Abstract
Background/purpose
Vertical root fracture (VRF) is a prevalent reason for tooth extraction following root canal treatment and even after crown placement. Predicting fractures is challenging due to multifactorial nature. The current study aimed to predict the likelihood of fracture following root canal treatment and crown placement by developing a deep learning (DL) model.
Materials and methods
DL techniques were employed to analyze a dataset comprising 145 clinical cases consisting of 97 fractured teeth and 48 non-fractured teeth. This dataset spanned a five-year period and encompassed cases involving root canal therapy and crown installation. The analysis identified several root fracture-related parameters, which were incorporated into the DL system. The dataset consisted of 17 features presented in a mixed-type tabular format.
Results
The deep neural network (DNN) model surpassed the support vector machine (SVM) model with a higher accuracy (80.7 % vs. 71.7 %) and F1-score value (0.857 vs. 0.817) for predicting root fracture.
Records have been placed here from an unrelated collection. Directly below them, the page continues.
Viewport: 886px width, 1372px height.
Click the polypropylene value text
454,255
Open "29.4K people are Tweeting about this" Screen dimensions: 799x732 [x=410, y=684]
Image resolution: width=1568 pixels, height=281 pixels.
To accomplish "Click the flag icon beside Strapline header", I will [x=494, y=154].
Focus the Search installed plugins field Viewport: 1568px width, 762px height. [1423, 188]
Furthermore, in determining root fracture occurrence, it was observed that 17 significant characteristics in the DNN model outperformed the 7 features by 11.7 % in accuracy and 10 % in F1-score.
Conclusion
DL shows promise in predicting root fracture post root canal therapy and prosthesis, and it may have the potential to aid clinicians in assessing fracture risk and improving decision-making.
Keywords: Artificial intelligence, Convolutional neural networks, Decision-making, Root canal treatment, Vertical root fracture, Treatment planning
Introduction
Vertical root fracture (VRF) is a frequent cause of tooth extraction following root canal therapy, with an incidence rate of 13.4 %.1 This fracture poses a significant threat to tooth prognosis during and after root canal therapy, and various factors influence it. Diagnosing a VRF is challenging, as it requires the fracture to progress to a particular stage before a visible radiographic image can be obtained.
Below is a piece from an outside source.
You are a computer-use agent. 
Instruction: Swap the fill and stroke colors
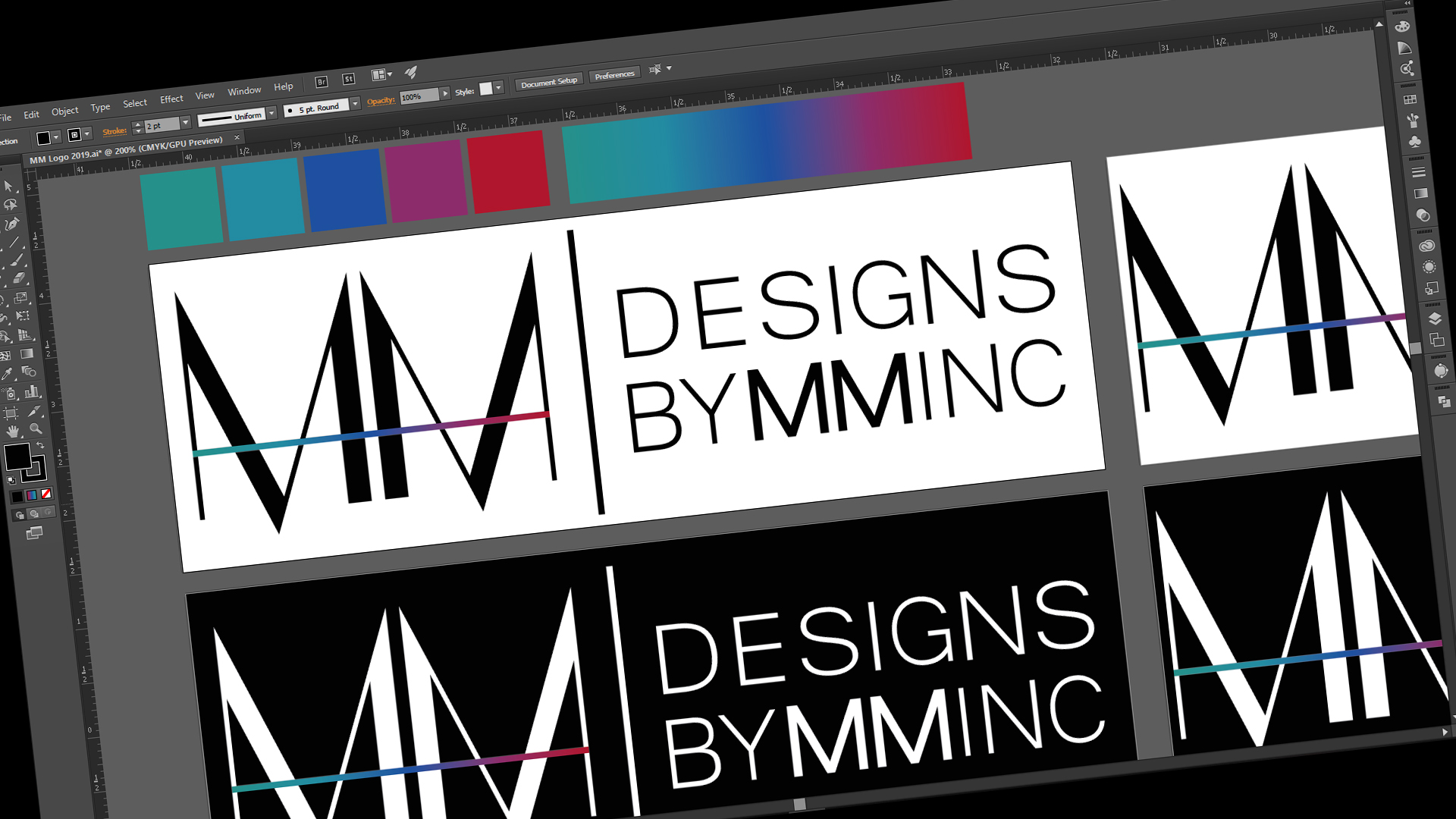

Several factors influence VRFs, including tooth decay, which decreases cusp stiffness in teeth lacking marginal ridges.2 Fractured teeth typically exhibit severe occlusal surface wear, a stiff cusp angle, and wear of the working side cusp tip.3 The incidence of root fracture can also be impacted by the techniques used during root canal therapy, such as the degree of canal taper. Pericervical dentin (PCD) is an important factor in determining tooth strength. PCD refers to the dentin that surrounds the crestal bone and extends approximately 4 mm from the alveolar crest.4 Preserving the strength of a tooth relies on maintaining the integrity of the PCD, as its deterioration can weaken the tooth. A conservative access opening during root canal therapy plays a crucial role in achieving this preservation.
Posterior teeth with coronal protection have a higher success rate than those without,5 but VRFs can still occur, indicating that several contributing factors exist. However, the current literature review lacks explicit information regarding the timing of tooth fracture (e.g., whether it occurs during root canal therapy or after prosthesis installation) and specific circumstances that could lead to tooth cracks. Despite numerous articles exploring the characteristics and potential causes of root fractures, accurately estimating tooth survival remains challenging due to the intricate interplay of various factors.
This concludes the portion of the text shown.